Natural and artificial photosynthesis and water splitting
Professor James Barber FRS, Imperial College London, UK
Demand for energy is projected to increase at least twofold by mid-century relative to the present global consumption because of predicted population and economic growth. This demand could be met, in principle, from fossil energy resources, particularly coal. However, the cumulative nature of carbon dioxide (CO2) emissions demands that stabilizing the atmospheric CO2 levels to just twice their pre-anthropogenic values by mid-century will be extremely challenging, requiring invention, development and deployment of schemes for carbon-neutral energy production on a scale commensurate with, or larger than, the entire present-day energy supply from all sources combined. Among renewable and exploitable energy resources, nuclear fusion energy or solar energy are by far the largest. However, in both cases, technological breakthroughs are required with nuclear fusion being very difficult, if not impossible on the scale required. On the other hand, 1 h of sunlight falling on our planet is equivalent to all the energy consumed by humans in an entire year. If solar energy is to be a major primary energy source, then it must be stored and despatched on demand to the end user. An especially attractive approach is to store solar energy in the form of chemical bonds as occurs in natural photosynthesis. However, a technology is needed which has a year-round average conversion efficiency significantly higher than currently available by natural photosynthesis so as to reduce land-area requirements and to be independent of food production. Therefore, the scientific challenge is to construct an ‘artificial leaf’ able to efficiently capture and convert solar energy and then store it in the form of chemical bonds of a high-energy density fuel such as hydrogen while at the same time producing oxygen from water. Realistically, the efficiency target for such a technology must be 10% or better. In his lecture Professor Barber will present the molecular details of the energy capturing reactions of natural photosynthesis, particularly the water-splitting reaction of photosystem II. Professor Barber will then describe how these reactions are being mimicked in physico-chemical-based catalytic or electrocatalytic systems with the challenge of creating a large-scale robust and efficient technology for storing solar energy in chemical bonds to provide fuel (e.g. green hydrogen).

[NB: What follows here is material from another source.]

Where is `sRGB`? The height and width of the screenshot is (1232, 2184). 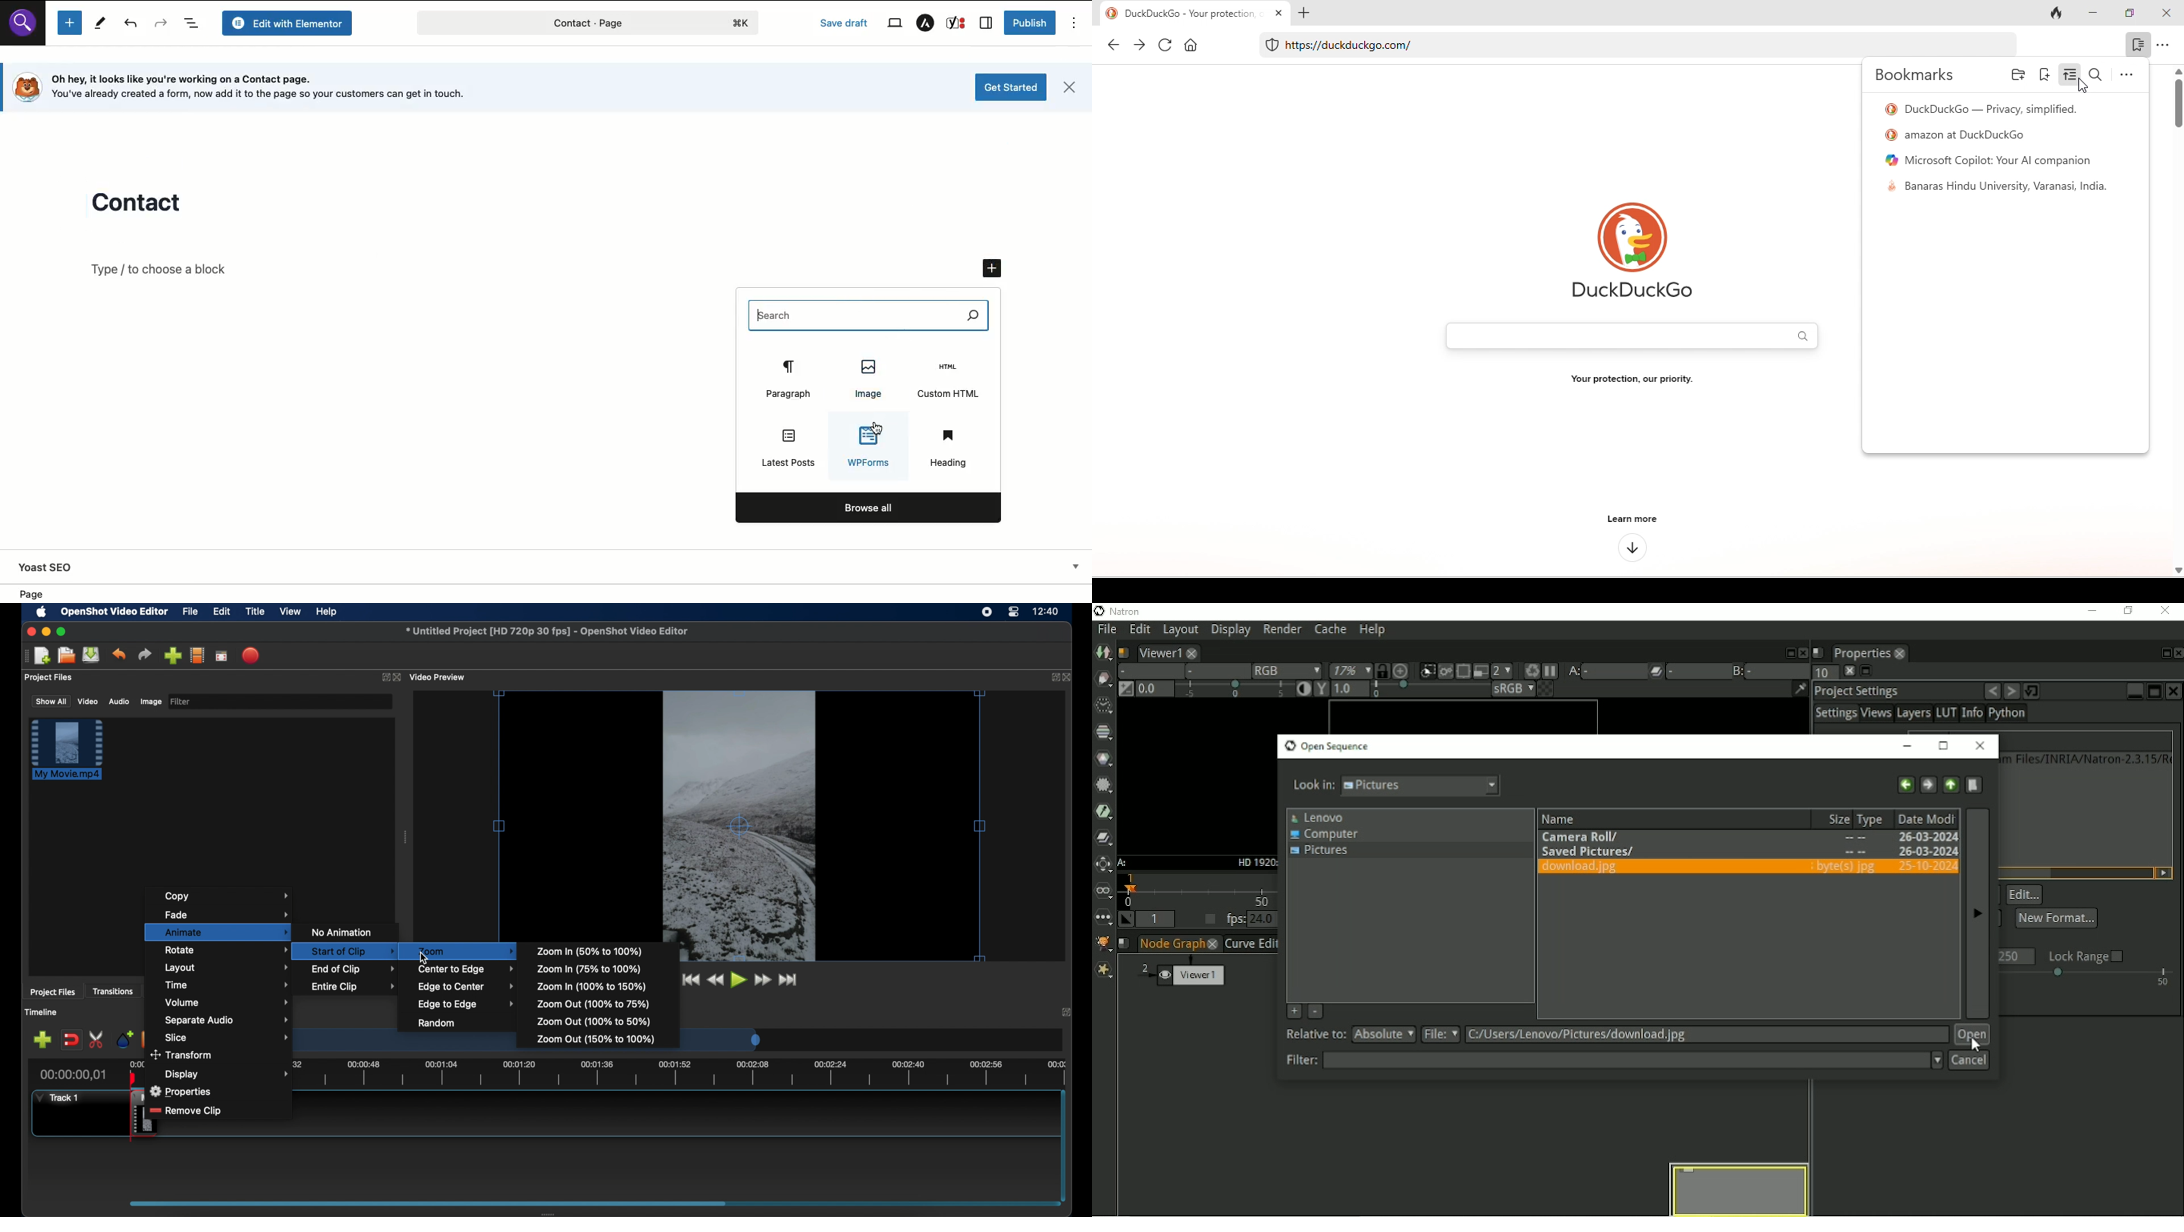 sRGB is located at coordinates (1501, 689).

The role of ‘green’ ammonia in decarbonising energy
Dr Rene Banares-Alcantara, University of Oxford, UK
The main challenge to substitute fossil fuels with renewable energy (RE) sources is the intermittency of the latter. Energy storage (ES) systems have been proposed as a solution to bridge intermittency as they can store RE, and use it when the energy demand is higher than the supply. Several types of ES technologies are available, and they differ in terms of their energy density, charge time, self-discharge, capacity, efficiency and cost. There are two important questions that need to be answered when selecting the most appropriate ES technology for a given problem: the amount of energy that needs to be stored, and the duration distribution of the stored energy. Both of these quantities depend on how well the RE and demand profiles match, but there is little discussion that both short and long term duration ES are needed in most situations.
We have been studying methods (a) to determine the distribution of short vs long duration storage requirements for different geographical locations, and (b) to size and cost long duration ES technologies. Our research focus has been the production of ‘green’ ammonia (using H2 produced via water electrolysis powered by RE) as opposed to ‘brown’ ammonia (using H2 from steam methane reforming (SMR)). ‘Green’ ammonia can be used as an energy storage vector, but in its current use as raw material for the production of fertilisers could also avoid the large amount of CO2 emissions originating from SMR (an estimated 1.3% of worldwide CO2 emissions).

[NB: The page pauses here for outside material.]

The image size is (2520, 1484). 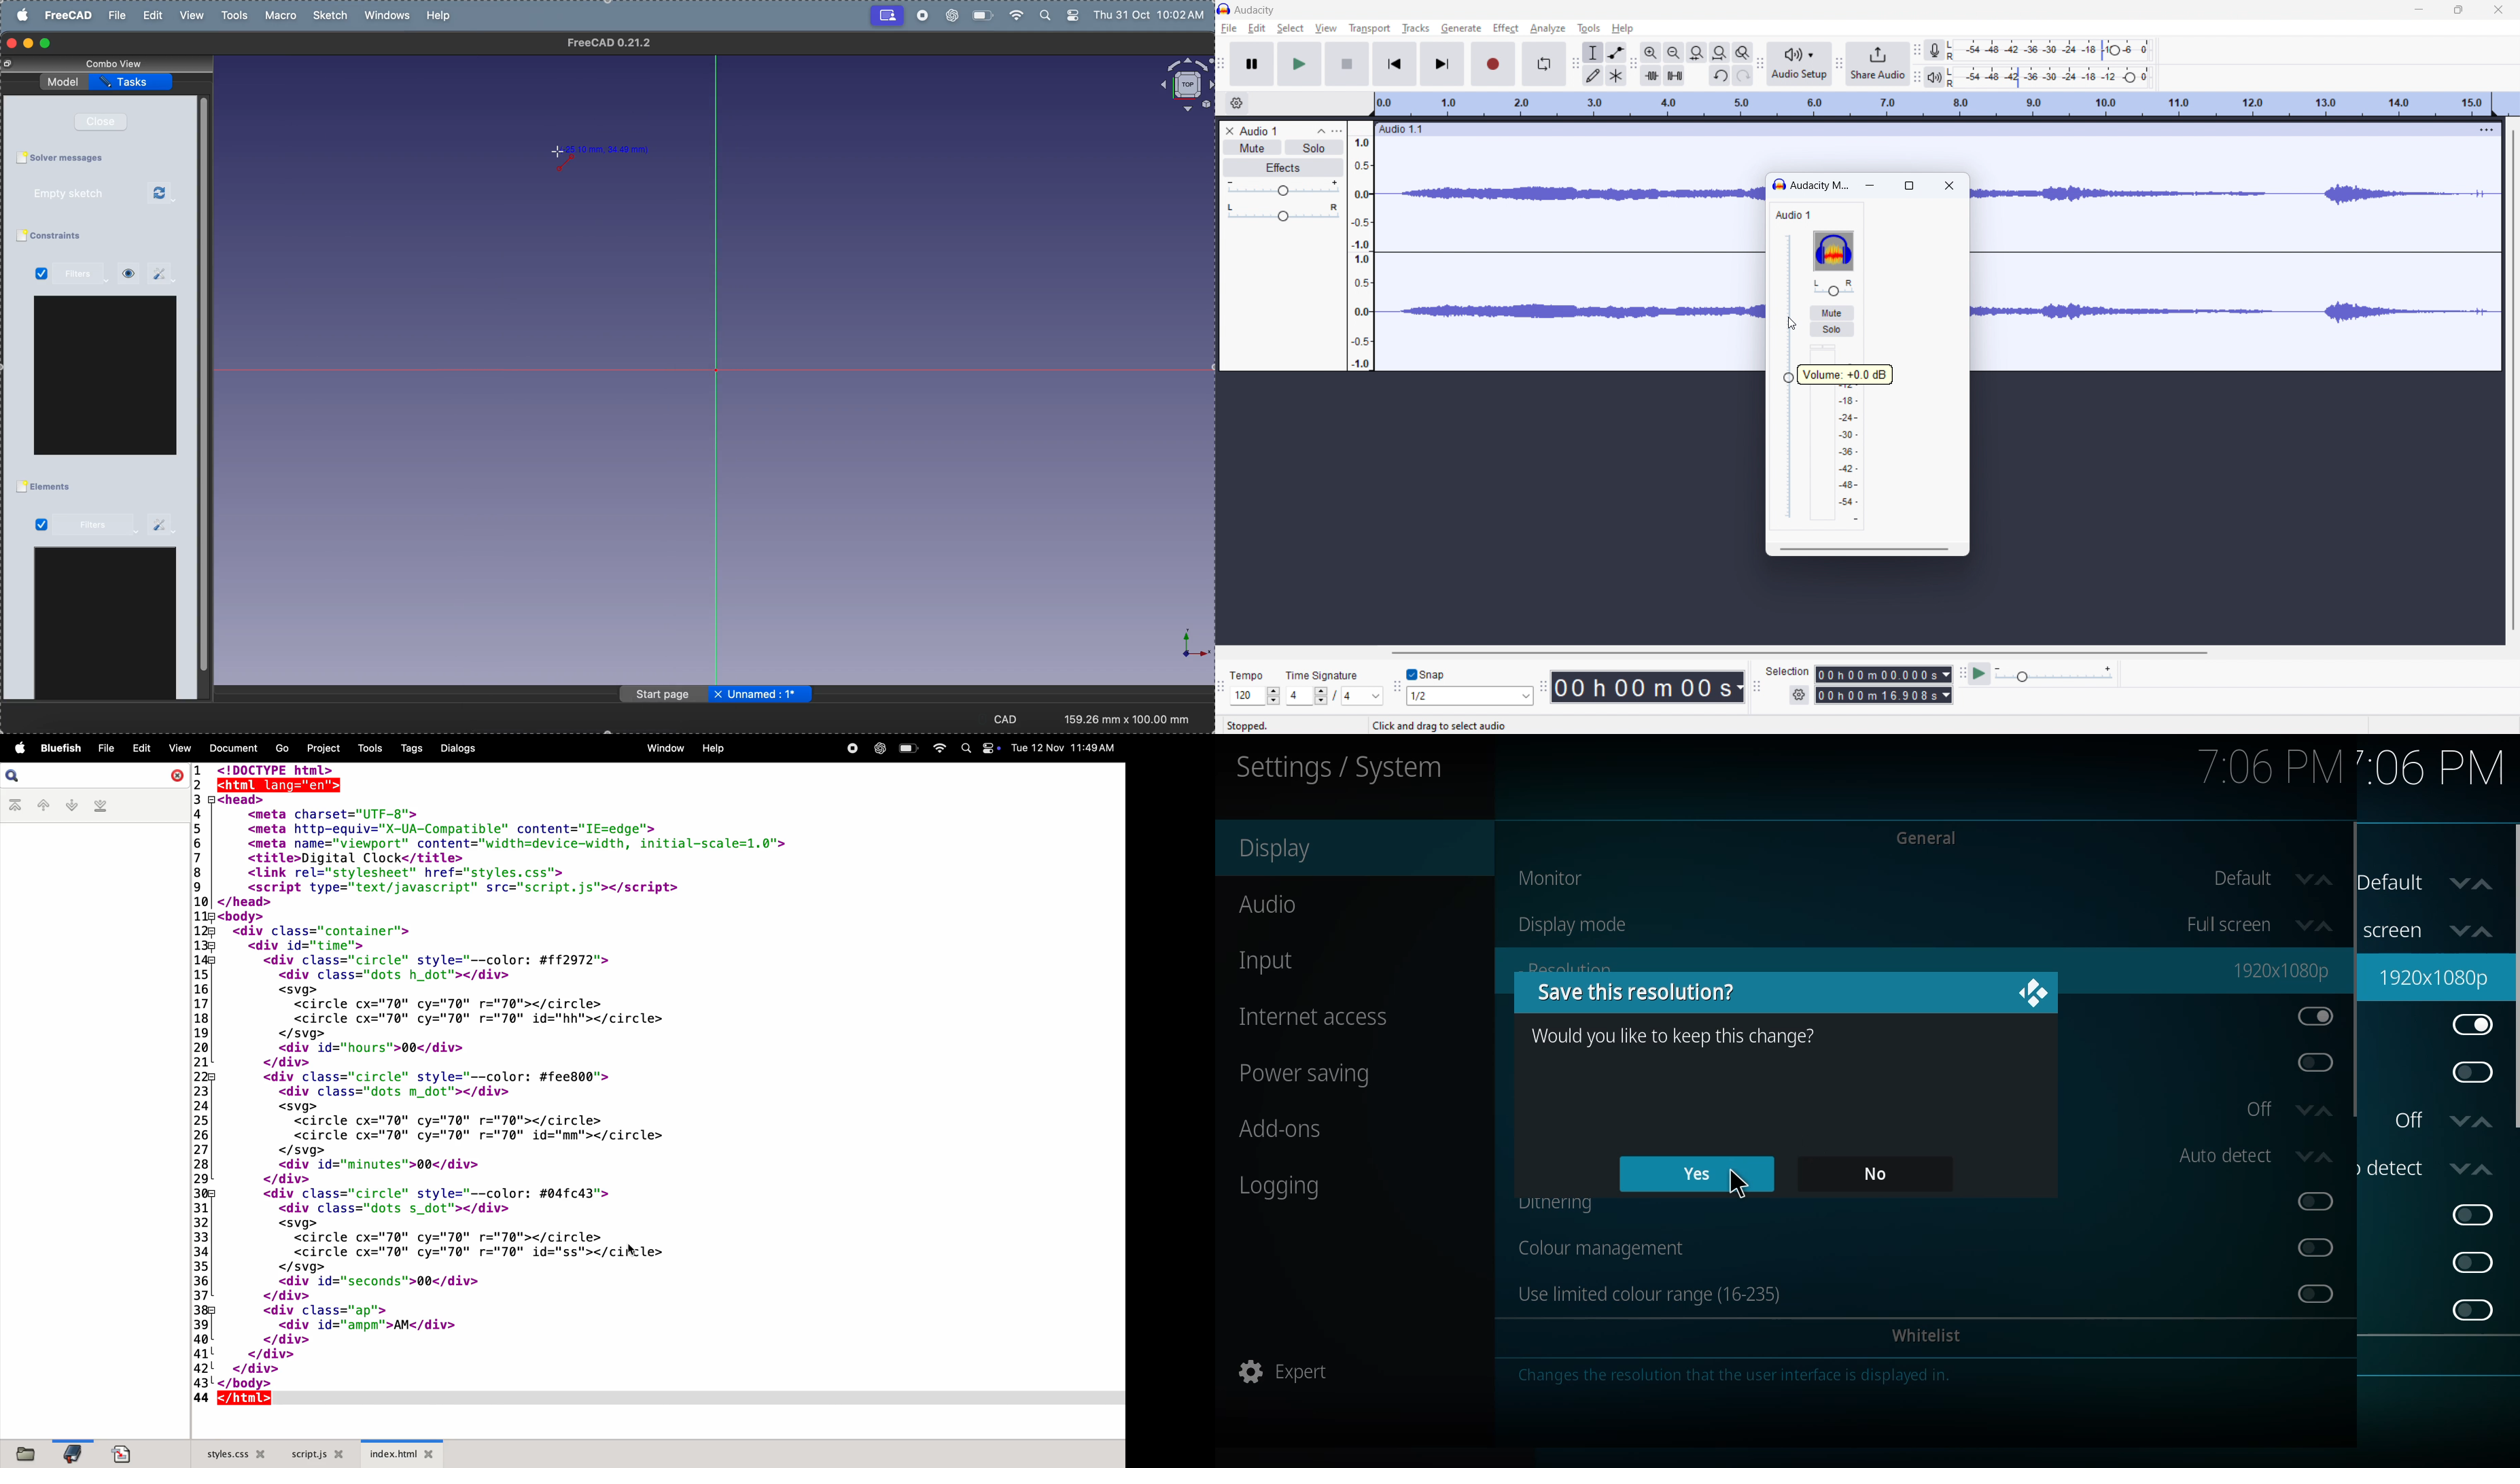 I want to click on files, so click(x=24, y=1453).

The production of ‘green’ ammonia has been technically feasible for many years, but it has not been competitive economically. Recent models indicate that reductions in the cost of RE begin to make it possible to produce ‘green’ ammonia economically, but a competitive ammonia-based ESS would also need to account for the effect of intermittency as it affects the size and operation of the ESS. We have identified a number of key variables that influence the levelised cost of ammonia (LCOA) and have developed a model to quantify the dependence of LCOA with respect to those variables: energy source mix (solar PV, wind and grid), LCOE, electrolyser CAPEX, relative size of the ESS components, and load ramping capabilities for each of those components.
The talk will also briefly discuss future technologies that will provide further opportunities to reduce the cost of ‘green’ ammonia such as new electrolyser technologies and improved reactor design for ammonia synthesis.